Recently, the research paper of Professor Wang Heng's team from our school was published in 'Nature Communications' (Paper link: https://www.nature.com/articles/s41467-023-42783-5), proposing a novel soft magnetic actuation method for the dexterous manipulation of microrobots. Additionally, this paper was recommended by the editors as a highlighted article in the 'Applied Physics and Mathematics' field (Top 50 best papers in the field). The first author of the paper is Professor Wang Heng, the co-first author is Cui Junhao, a master's student from our school (Class of 2022), and other authors include Tian Kuan, an undergraduate student (Class of 2020), and Han Yuxiang, a master's student (Class of 2023).

Magnetic actuation is widely used for the wireless control of miniature medical robots in complex internal bodily environments. Most current magnetic actuation systems use permanent magnets as the actuating force components on the robots. However, due to the inability to generate a magnetic torque around the direction of the permanent magnet's magnetic moment, only two degrees of freedom in attitude control can be achieved for permanent magnet robots, which greatly limits the dexterity of magnetic actuation robots.
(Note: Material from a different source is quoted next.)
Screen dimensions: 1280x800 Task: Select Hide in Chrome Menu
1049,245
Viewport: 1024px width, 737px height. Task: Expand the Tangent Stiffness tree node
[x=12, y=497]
The paper introduces a novel magnetic actuation method based on soft magnetic bodies, which by designing the geometric shape of the soft magnetic body (i.e., a tri-axial non-equilateral shape, such as a tri-axial ellipsoid), achieves anisotropic magnetization of the soft magnetic body. This can generate three degrees of freedom in torque, thus realizing the dexterous control of the three degrees of freedom in attitude of the soft magnetic robot. The paper elucidates and experimentally validates the mechanism of generating three degrees of freedom in torque for the soft magnetic robot, studies the hierarchical stability of the soft magnetic robot rotating around different axes in an external magnetic field, and consequently proposes an open-loop attitude control strategy for alternately regulating the orientation of the longest axis of the ellipsoidal soft magnet and rotation around the longest axis. This achieves dexterous control over the three degrees of freedom in the attitude of the microrobot, solving the bottleneck problem of full six degrees of freedom dexterous magnetic actuation for microrobots.

“Nature Communications” is an open-access comprehensive scientific journal that aims to publish high-level research in biology, physics, chemistry, earth sciences, mathematics, sociology, as well as applied and engineering sciences. It is a journal included in the Nature Index with an impact factor of 16.6. (Image/Text by School of Intelligent Systems Engineering, South China University of Technology).